Exercise details: Which lines hold the string "output"? Copy each of them from the material below.

Records for the exercise:

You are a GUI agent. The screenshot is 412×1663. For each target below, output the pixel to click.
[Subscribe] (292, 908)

...

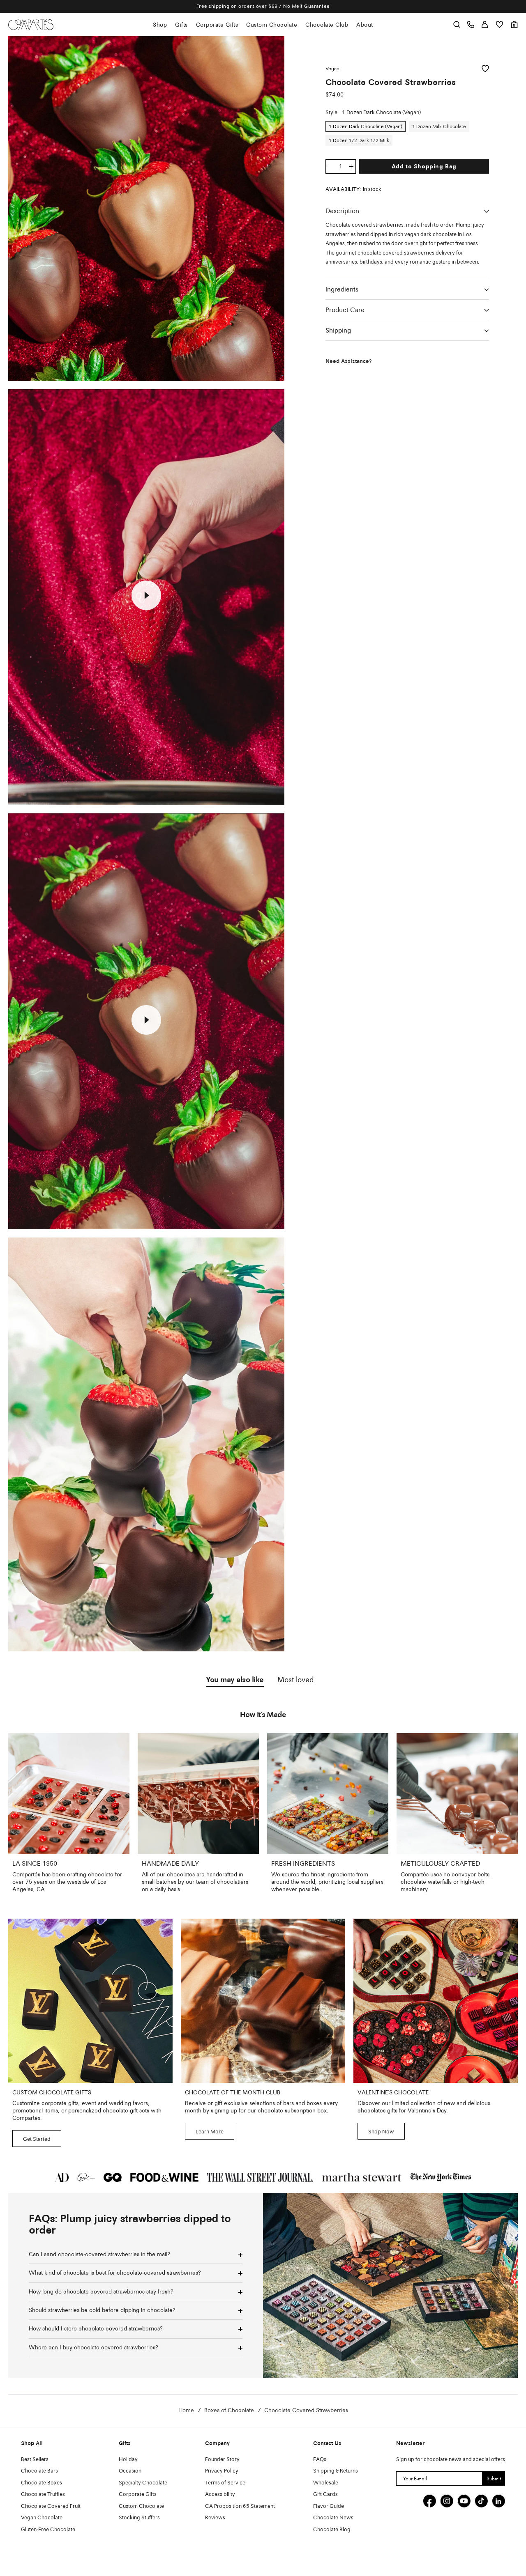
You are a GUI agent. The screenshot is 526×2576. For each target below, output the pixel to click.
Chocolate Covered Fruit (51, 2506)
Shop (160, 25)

Exercise response:
You are a GUI agent. The screenshot is 412×1663. For each target below, output the pixel to click.
You are a GUI agent. The screenshot is 526×2576. For each target below, output the pixel to click.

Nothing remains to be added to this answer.